Insieme ai pronostici sui vincenti e perdenti alla cerimonia dei Golden Globes 2018, prevista domenica sera, gli handicappers stanno ipotizzando se il tappeto rosso si trasformerà veramente in «un mare di nero» (l’immagine è dall’ambasciatrice dei Globes di quest’anno, Simone Garcia Johnson -la figlia di The Rock), in adesione con il dress code «all black» suggerito da #metoo – niente colore per gli abiti delle signore e camicia nera sotto il tuxedo per gli uomini. A prescindere dalla varietà cromatica (e da quanto gli stilisti si saranno sbizzarriti per fare di quel limite virtù), l’aspettativa è che il dibattito sul sexual harassment iniziato dalla caduta agli inferi di Harvey Weinstein occuperà un posto molto importante nell’arco della serata.

Il comunicato della Hollywood Foreign Press, rilasciato ieri, annunciava per l’occasione anche una reunion speciale, tra i presenters, di Thelma/Geena Davis e Louise/Susan Sarandon (Ridley Scott, il regista del film, è uno degli aspiranti a premio). All’inizio della settimana, 300 esponenti femminili delle comunità dello spettacolo avevano fatto un passo importante (almeno sulla carta), dando vita a un’iniziativa e stabilendo un fondo legale, per far sì che «il nuovo corso» sulla molestia sessuale vada oltre lo splendido isolamento dell’elite hollywoodiana a coinvolgere donne di tutti gli strati sociali e in luoghi di lavoro diversi – dalle fabbriche, ai ristoranti, alle scuole, ai campi agricoli.

L’annuncio dell’iniziativa, che si chiama Time’s Up, era stato preceduto dalla nomina di Anita Hill alla direzione di una commissione per studiare e combattere il sexual harrassment nelle industrie del cinema e, più in generale, dei media. Ideata dalla presidentessa della Lucasfilm Kathleen Kennedy, la Commission on Sexual Harrassment and Advancing Equality in the Work Place, non è intesa esclusivamente a beneficio delle donne ma, in senso più lato, delle minoranze e «cercherà un set allargato di strategie per affrontare le cause complesse e interdipendenti dei rapporti di parità e di potere».

Da parte sua, Hill è stata piuttosto candida nell’ammettere che la mappa del nuovo corso è ancora tutta da disegnare. Certo, nell’eterno gioco di rimandi tra Hollywood e Washington che caratterizza il post Weinstein, la sua nomina ha un valore non solo simbolico importante – specialmente per coloro che si ricordano la sua testimonianza davanti al Senato (tutti uomini, tutti bianchi, tutti in imbarazzo) in occasione della (ahimè, avvenuta) conferma alla Corte Suprema di Clarence Thomas.

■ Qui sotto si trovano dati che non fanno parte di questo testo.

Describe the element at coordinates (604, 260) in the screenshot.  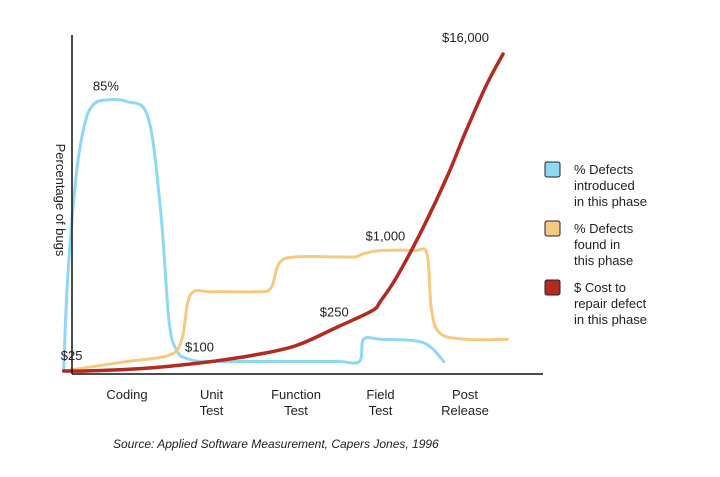
I see `legend-label-line: this phase` at that location.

Purtroppo, non ogni sfaccettatura del post Weinstein è così positiva. In un articolo sul New York Times del 29 dicembre (considerato, da chi scrive, un minimo storico per uno dei giornali più importanti del mondo), scritto da un centro profughi della Grecia, Dove Barbanel descrive Charlie Chaplin come «un Weinstein della sua era, un uomo che condivideva molti dei tratti degli oppressori da cui le donne del campo erano scappate…Un donnaiolo accanito che aveva undici figli e quattro mogli molto più giovani di lui, due delle quali teenager che ha sposato per evitare scandali».

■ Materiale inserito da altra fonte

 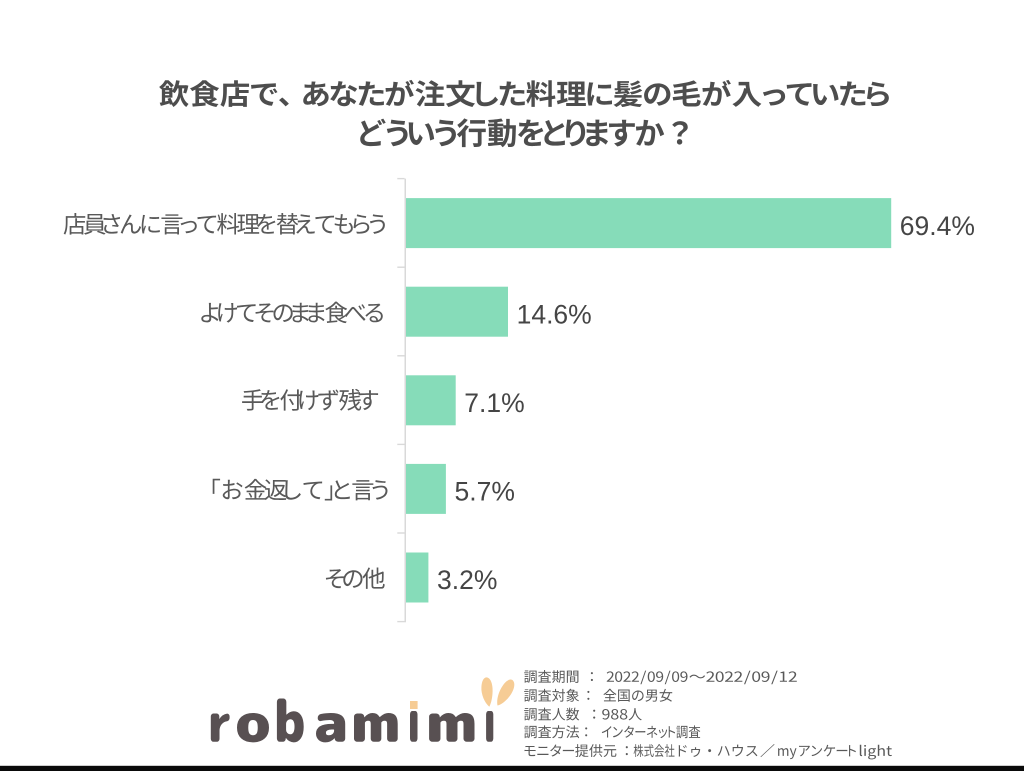 What do you see at coordinates (554, 314) in the screenshot?
I see `svg-text: 14.6%` at bounding box center [554, 314].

Forse persino peggiore del testo di Barbanel quello uscito giovedì nelle sezione «Prospettive» (per differenziarle dei reportage) del Washington Post, a firma di Richard Morgan, a suo dire la prima persona che ha letto dall’inizio alla fine i documenti depositati da Woody Allen all’Università di Princeton. Dalla lettura di script, racconti e stralci vari in gran parte inediti, Morgan evince un pezzo di straordinario livore in cui si affastellano citazioni fuori contesto per un effetto massimo dell’accumulazione in cui ben presto si perde la prospettiva che quella che si sta leggendo è satira, o fiction, piuttosto di un’ intervista con il regista. Nabokov, Philip Roth, Godard, Truffaut, la lista è infinita….Si salvi chi può.